**Exercise directions:** Every entry here should be copied exactly.

**Data supplied:**
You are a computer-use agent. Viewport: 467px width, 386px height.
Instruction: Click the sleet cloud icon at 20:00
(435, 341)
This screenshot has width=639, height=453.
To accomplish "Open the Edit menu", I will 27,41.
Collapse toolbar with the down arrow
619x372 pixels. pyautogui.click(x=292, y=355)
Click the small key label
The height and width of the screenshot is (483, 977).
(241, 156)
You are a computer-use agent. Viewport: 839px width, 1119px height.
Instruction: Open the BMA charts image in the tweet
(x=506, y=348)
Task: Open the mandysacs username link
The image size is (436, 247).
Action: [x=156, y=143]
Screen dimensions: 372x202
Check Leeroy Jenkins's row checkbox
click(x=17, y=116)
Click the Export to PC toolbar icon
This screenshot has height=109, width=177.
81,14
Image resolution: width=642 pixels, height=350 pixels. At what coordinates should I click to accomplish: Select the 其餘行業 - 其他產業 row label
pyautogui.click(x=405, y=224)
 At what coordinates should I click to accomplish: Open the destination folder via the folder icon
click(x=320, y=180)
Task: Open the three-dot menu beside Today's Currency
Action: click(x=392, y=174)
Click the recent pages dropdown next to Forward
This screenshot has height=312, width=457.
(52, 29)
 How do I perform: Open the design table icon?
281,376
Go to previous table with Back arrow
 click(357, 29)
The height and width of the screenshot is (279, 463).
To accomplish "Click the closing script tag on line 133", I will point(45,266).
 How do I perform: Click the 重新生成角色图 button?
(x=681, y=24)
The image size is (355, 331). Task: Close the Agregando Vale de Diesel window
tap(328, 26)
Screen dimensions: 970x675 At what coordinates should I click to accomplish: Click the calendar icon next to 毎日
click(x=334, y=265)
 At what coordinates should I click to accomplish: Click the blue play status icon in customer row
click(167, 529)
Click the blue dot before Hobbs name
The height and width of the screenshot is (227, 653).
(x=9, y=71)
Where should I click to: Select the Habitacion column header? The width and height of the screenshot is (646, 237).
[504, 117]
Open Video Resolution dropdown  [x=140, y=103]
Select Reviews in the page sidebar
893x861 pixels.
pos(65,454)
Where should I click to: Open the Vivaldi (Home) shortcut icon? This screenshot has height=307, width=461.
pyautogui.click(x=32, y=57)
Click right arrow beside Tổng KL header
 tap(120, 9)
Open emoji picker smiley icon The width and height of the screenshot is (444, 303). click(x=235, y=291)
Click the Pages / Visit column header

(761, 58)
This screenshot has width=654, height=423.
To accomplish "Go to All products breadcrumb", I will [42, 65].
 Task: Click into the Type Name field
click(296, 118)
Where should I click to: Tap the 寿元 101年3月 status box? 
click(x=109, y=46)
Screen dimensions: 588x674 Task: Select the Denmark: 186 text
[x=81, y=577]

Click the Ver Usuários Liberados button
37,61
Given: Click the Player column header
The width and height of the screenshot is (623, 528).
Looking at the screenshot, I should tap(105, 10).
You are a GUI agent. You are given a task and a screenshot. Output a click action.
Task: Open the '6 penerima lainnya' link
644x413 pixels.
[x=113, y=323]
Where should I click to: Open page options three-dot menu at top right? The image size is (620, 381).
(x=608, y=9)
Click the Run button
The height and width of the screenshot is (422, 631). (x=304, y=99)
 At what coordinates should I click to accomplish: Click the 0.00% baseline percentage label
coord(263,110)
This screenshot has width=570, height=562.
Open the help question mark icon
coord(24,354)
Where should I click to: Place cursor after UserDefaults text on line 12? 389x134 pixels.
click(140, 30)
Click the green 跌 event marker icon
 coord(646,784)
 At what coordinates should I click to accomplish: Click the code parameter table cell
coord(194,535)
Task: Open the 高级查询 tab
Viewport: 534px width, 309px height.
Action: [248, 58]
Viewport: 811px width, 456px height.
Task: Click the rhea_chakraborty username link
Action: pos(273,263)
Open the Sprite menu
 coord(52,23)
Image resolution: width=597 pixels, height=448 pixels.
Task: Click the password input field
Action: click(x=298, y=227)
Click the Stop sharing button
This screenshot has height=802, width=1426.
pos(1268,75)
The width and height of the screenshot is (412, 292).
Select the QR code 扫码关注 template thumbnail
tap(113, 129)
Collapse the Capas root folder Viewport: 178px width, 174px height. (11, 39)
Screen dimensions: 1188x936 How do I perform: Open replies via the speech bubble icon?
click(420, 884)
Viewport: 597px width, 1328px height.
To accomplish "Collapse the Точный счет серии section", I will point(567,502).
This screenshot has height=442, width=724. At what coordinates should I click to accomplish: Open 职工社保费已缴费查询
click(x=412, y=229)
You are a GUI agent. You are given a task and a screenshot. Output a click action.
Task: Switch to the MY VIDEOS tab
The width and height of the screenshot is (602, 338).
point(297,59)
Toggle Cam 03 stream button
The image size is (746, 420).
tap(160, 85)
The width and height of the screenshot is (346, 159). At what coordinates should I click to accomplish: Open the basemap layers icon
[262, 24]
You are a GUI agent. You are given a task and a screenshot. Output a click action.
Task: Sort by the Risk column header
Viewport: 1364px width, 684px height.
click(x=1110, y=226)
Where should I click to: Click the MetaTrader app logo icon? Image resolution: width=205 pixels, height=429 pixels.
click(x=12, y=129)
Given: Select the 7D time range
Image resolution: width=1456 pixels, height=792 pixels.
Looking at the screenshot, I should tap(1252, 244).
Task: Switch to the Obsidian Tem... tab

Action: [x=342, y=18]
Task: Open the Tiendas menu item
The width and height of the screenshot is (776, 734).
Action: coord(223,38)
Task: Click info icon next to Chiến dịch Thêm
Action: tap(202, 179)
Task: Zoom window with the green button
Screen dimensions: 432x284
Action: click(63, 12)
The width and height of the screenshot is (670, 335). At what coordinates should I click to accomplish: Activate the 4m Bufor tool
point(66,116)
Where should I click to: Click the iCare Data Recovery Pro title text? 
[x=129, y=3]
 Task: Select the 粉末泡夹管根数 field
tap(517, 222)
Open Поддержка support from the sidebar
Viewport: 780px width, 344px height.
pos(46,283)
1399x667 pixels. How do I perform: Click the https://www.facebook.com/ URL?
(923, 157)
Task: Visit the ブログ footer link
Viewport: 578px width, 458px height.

**Answer to this problem:**
You are a computer-use agent. Viewport: 467px width, 386px height.
Instruction: Click the sleet cloud icon at 20:00
(435, 341)
This screenshot has width=639, height=453.
To accomplish "Open the Edit menu", I will 27,41.
Collapse toolbar with the down arrow
619x372 pixels. pyautogui.click(x=292, y=355)
Click the small key label
The height and width of the screenshot is (483, 977).
(241, 156)
You are a computer-use agent. Viewport: 839px width, 1119px height.
Instruction: Open the BMA charts image in the tweet
(x=506, y=348)
Task: Open the mandysacs username link
The image size is (436, 247).
Action: [x=156, y=143]
Screen dimensions: 372x202
Check Leeroy Jenkins's row checkbox
click(x=17, y=116)
Click the Export to PC toolbar icon
This screenshot has height=109, width=177.
81,14
Image resolution: width=642 pixels, height=350 pixels. At what coordinates should I click to accomplish: Select the 其餘行業 - 其他產業 row label
pyautogui.click(x=405, y=224)
 At what coordinates should I click to accomplish: Open the destination folder via the folder icon
click(x=320, y=180)
Task: Open the three-dot menu beside Today's Currency
Action: click(x=392, y=174)
Click the recent pages dropdown next to Forward
This screenshot has height=312, width=457.
(52, 29)
 How do I perform: Open the design table icon?
281,376
Go to previous table with Back arrow
 click(357, 29)
The height and width of the screenshot is (279, 463).
To accomplish "Click the closing script tag on line 133", I will point(45,266).
 How do I perform: Click the 重新生成角色图 button?
(x=681, y=24)
The image size is (355, 331). Task: Close the Agregando Vale de Diesel window
tap(328, 26)
Screen dimensions: 970x675 At what coordinates should I click to accomplish: Click the calendar icon next to 毎日
click(x=334, y=265)
 At what coordinates should I click to accomplish: Click the blue play status icon in customer row
click(167, 529)
Click the blue dot before Hobbs name
The height and width of the screenshot is (227, 653).
(x=9, y=71)
Where should I click to: Select the Habitacion column header? The width and height of the screenshot is (646, 237).
[504, 117]
Open Video Resolution dropdown  [x=140, y=103]
Select Reviews in the page sidebar
893x861 pixels.
pos(65,454)
Where should I click to: Open the Vivaldi (Home) shortcut icon? This screenshot has height=307, width=461.
pyautogui.click(x=32, y=57)
Click right arrow beside Tổng KL header
 tap(120, 9)
Open emoji picker smiley icon The width and height of the screenshot is (444, 303). click(x=235, y=291)
Click the Pages / Visit column header

(761, 58)
This screenshot has width=654, height=423.
To accomplish "Go to All products breadcrumb", I will [42, 65].
 Task: Click into the Type Name field
click(296, 118)
Where should I click to: Tap the 寿元 101年3月 status box? 
click(x=109, y=46)
Screen dimensions: 588x674 Task: Select the Denmark: 186 text
[x=81, y=577]

Click the Ver Usuários Liberados button
37,61
Given: Click the Player column header
The width and height of the screenshot is (623, 528).
Looking at the screenshot, I should tap(105, 10).
You are a GUI agent. You are given a task and a screenshot. Output a click action.
Task: Open the '6 penerima lainnya' link
644x413 pixels.
[x=113, y=323]
Where should I click to: Open page options three-dot menu at top right? The image size is (620, 381).
(x=608, y=9)
Click the Run button
The height and width of the screenshot is (422, 631). (x=304, y=99)
 At what coordinates should I click to accomplish: Click the 0.00% baseline percentage label
coord(263,110)
This screenshot has width=570, height=562.
Open the help question mark icon
coord(24,354)
Where should I click to: Place cursor after UserDefaults text on line 12? 389x134 pixels.
click(140, 30)
Click the green 跌 event marker icon
 coord(646,784)
 At what coordinates should I click to accomplish: Click the code parameter table cell
coord(194,535)
Task: Open the 高级查询 tab
Viewport: 534px width, 309px height.
Action: [248, 58]
Viewport: 811px width, 456px height.
Task: Click the rhea_chakraborty username link
Action: pos(273,263)
Open the Sprite menu
 coord(52,23)
Image resolution: width=597 pixels, height=448 pixels.
Task: Click the password input field
Action: click(x=298, y=227)
Click the Stop sharing button
This screenshot has height=802, width=1426.
pos(1268,75)
The width and height of the screenshot is (412, 292).
Select the QR code 扫码关注 template thumbnail
tap(113, 129)
Collapse the Capas root folder Viewport: 178px width, 174px height. (11, 39)
Screen dimensions: 1188x936 How do I perform: Open replies via the speech bubble icon?
click(420, 884)
Viewport: 597px width, 1328px height.
To accomplish "Collapse the Точный счет серии section", I will point(567,502).
This screenshot has height=442, width=724. At what coordinates should I click to accomplish: Open 职工社保费已缴费查询
click(x=412, y=229)
You are a GUI agent. You are given a task and a screenshot. Output a click action.
Task: Switch to the MY VIDEOS tab
The width and height of the screenshot is (602, 338).
point(297,59)
Toggle Cam 03 stream button
The image size is (746, 420).
tap(160, 85)
The width and height of the screenshot is (346, 159). At what coordinates should I click to accomplish: Open the basemap layers icon
[262, 24]
You are a GUI agent. You are given a task and a screenshot. Output a click action.
Task: Sort by the Risk column header
Viewport: 1364px width, 684px height.
click(x=1110, y=226)
Where should I click to: Click the MetaTrader app logo icon? Image resolution: width=205 pixels, height=429 pixels.
click(x=12, y=129)
Given: Select the 7D time range
Image resolution: width=1456 pixels, height=792 pixels.
Looking at the screenshot, I should tap(1252, 244).
Task: Switch to the Obsidian Tem... tab

Action: [x=342, y=18]
Task: Open the Tiendas menu item
The width and height of the screenshot is (776, 734).
Action: coord(223,38)
Task: Click info icon next to Chiến dịch Thêm
Action: tap(202, 179)
Task: Zoom window with the green button
Screen dimensions: 432x284
Action: click(63, 12)
The width and height of the screenshot is (670, 335). At what coordinates should I click to accomplish: Activate the 4m Bufor tool
point(66,116)
Where should I click to: Click the iCare Data Recovery Pro title text? 
[x=129, y=3]
 Task: Select the 粉末泡夹管根数 field
tap(517, 222)
Open Поддержка support from the sidebar
Viewport: 780px width, 344px height.
pos(46,283)
1399x667 pixels. How do I perform: Click the https://www.facebook.com/ URL?
(923, 157)
Task: Visit the ブログ footer link
Viewport: 578px width, 458px height.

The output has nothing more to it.